> [INSTRUCTIONS TO FOLLOW] Using the data below, return the stretch from the line that contains "Task: Click the Freq. Axis icon" through the line that contains "Viewport: 234px width, 197px height.", both included, exactly as it stands and nothing beyond it.

(Data entries)
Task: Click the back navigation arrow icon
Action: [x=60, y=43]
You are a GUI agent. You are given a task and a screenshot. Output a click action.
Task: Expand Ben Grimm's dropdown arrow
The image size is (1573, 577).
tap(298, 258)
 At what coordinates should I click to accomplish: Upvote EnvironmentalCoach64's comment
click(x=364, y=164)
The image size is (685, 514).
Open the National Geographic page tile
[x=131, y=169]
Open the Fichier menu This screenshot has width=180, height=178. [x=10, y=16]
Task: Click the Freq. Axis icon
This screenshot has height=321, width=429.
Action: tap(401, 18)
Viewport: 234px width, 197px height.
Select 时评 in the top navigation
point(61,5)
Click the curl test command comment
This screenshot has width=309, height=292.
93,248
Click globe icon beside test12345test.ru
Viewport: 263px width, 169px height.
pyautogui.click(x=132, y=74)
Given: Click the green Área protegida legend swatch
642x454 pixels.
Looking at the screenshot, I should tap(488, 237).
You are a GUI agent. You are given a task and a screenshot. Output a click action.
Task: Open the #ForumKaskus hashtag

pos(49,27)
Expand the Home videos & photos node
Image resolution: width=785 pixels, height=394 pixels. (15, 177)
* * *
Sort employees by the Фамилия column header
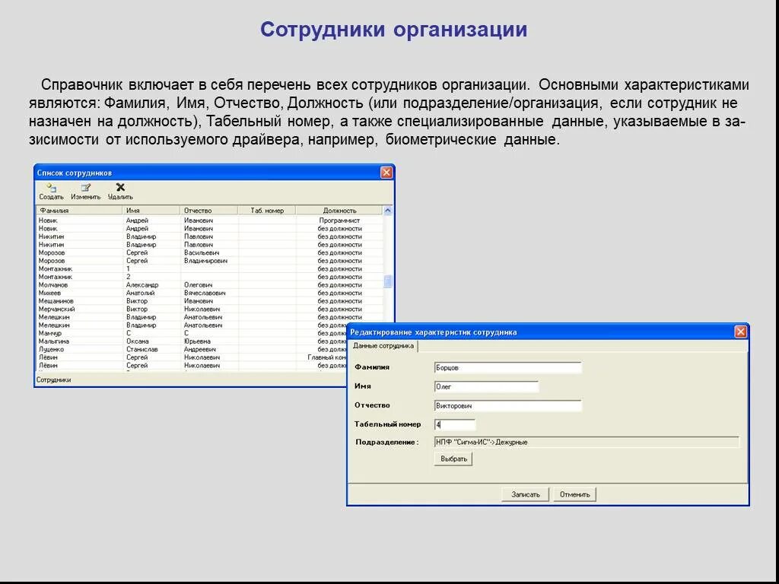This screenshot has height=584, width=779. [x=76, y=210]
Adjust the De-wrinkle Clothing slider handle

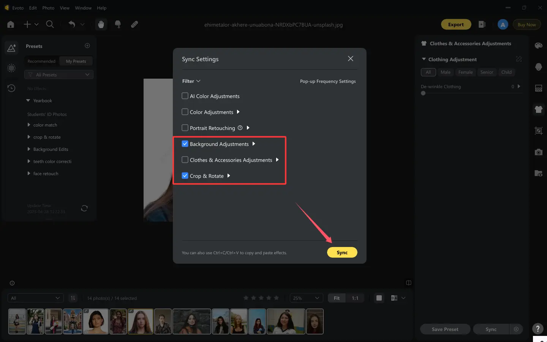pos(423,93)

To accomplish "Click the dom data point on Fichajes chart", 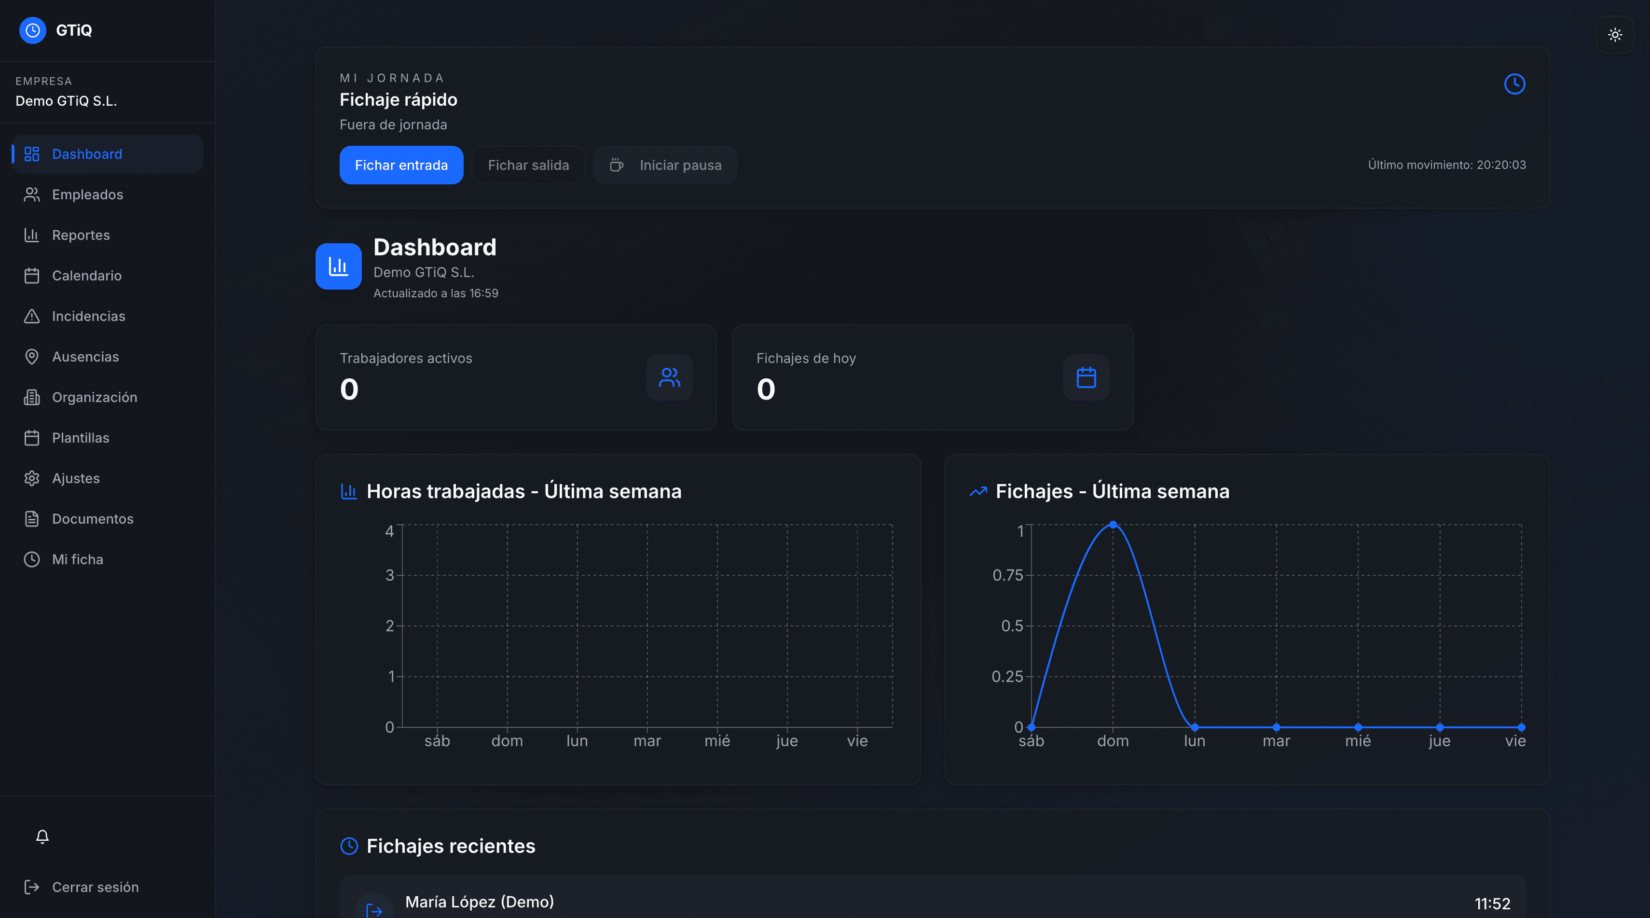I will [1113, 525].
--
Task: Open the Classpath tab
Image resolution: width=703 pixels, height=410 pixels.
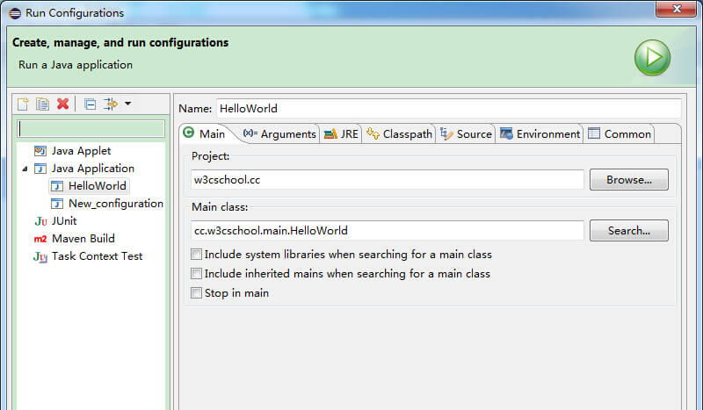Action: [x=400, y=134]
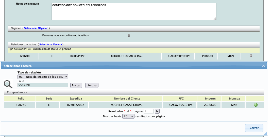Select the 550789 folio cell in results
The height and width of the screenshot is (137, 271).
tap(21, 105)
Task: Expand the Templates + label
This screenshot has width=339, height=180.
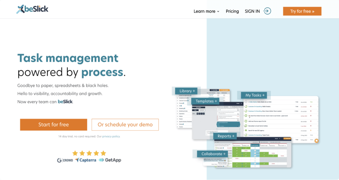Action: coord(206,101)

> [RESULT]
Task: Click the Freq. Axis icon
This screenshot has height=321, width=429.
Action: tap(401, 18)
Viewport: 234px width, 197px height.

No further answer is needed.